A diferencia del principio de la semana, cuando las terrazas y las plazas se llenaron de jóvenes tomando cervezas y haciendo botellón, las calles de Malasaña estaban irreconocibles: la plaza del Dos de Mayo era un desierto. Solo por sus esquinas se veía alguna persona con ánimo de trapicheo, mirando al horizonte ante la falta de clientes y vigilando al coche de la Policía Municipal que constantemente daba vueltas por las calles del entorno.
Las calles San Vicente Ferrer, Palma o Velarde, que a la misma hora de cualquier otro fin de semana eran un hervidero de gente, estaban cerradas a cal y canto, lúgubres, en silencio, por el cierre de unos hosteleros que ya habían avisado que bajaban la persiana “por responsabilidad” y pese al “drama económico que se les avecinaba”. Luego, el viernes por la tarde, la Comunidad de Madrid publicaba un decreto por el que anunciaba la clausura obligatoria de todos los espacios de ocios y tiendas no esenciales.

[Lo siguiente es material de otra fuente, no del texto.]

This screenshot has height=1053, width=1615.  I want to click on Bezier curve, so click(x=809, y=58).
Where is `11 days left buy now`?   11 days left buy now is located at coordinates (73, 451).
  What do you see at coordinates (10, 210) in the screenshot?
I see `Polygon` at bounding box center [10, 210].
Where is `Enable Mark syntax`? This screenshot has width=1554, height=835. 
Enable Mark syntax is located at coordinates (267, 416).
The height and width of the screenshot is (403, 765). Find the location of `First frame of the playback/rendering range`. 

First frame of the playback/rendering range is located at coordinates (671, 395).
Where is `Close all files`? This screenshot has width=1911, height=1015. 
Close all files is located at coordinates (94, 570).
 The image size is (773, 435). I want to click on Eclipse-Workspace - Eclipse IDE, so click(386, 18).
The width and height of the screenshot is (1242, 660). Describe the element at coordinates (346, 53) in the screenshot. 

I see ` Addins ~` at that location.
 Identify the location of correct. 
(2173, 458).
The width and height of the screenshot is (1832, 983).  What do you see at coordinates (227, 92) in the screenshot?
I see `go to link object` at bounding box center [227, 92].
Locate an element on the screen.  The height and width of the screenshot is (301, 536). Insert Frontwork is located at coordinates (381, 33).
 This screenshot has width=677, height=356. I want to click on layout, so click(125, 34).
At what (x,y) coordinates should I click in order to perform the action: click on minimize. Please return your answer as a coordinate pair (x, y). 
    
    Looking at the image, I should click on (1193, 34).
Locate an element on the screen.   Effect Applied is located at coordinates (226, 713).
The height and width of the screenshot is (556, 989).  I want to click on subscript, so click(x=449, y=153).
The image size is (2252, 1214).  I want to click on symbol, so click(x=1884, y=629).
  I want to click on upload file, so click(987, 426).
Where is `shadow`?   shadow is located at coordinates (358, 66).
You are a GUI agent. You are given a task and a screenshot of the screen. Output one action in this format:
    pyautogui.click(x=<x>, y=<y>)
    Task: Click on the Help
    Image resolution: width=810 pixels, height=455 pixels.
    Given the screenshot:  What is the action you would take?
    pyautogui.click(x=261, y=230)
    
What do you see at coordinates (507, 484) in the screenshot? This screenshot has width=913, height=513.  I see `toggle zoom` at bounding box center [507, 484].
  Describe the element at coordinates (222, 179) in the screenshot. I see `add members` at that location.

Desde este sábado, a los espacios de restauración que abran solo se les permite servir comida a domicilio. También pueden permanecer abiertas pescaderías, carnicerías, supermercados, tiendas que vendan artículos de higiene, farmacias o estancos, entre otros. Los fumadores colapsaron estos últimos establecimientos el viernes, ante el rumor de que podían cerrar a partir del sábado, cosa que no sucederá.
Horas antes del vacío nocturno, la actividad en Malasaña era ya muy reducida por el citado cierre preventivo de algunos comercios, el precinto de los parques infantiles y el levantamiento de las terrazas. Entre las pocas personas que hacían recados por la calle, un número considerable llevaba mascarillas y otras se tapaban boca y nariz con lo que tenían a mano, ya fuera pañuelo o bufanda.
Malasaña se enfrenta desde este fin de semana al abismo, en una crisis sanitaria sin precedentes y con una fecha de reapertura incierta. De momento, muchas de las medidas tomadas tienen una duración inicial de dos semanas, pero a nadie se le escapa que la situación se alargará más y los más optimistas lo celebrarían si todo acabara después de Semana Santa. De momento, toca quedarse en casa y esperar.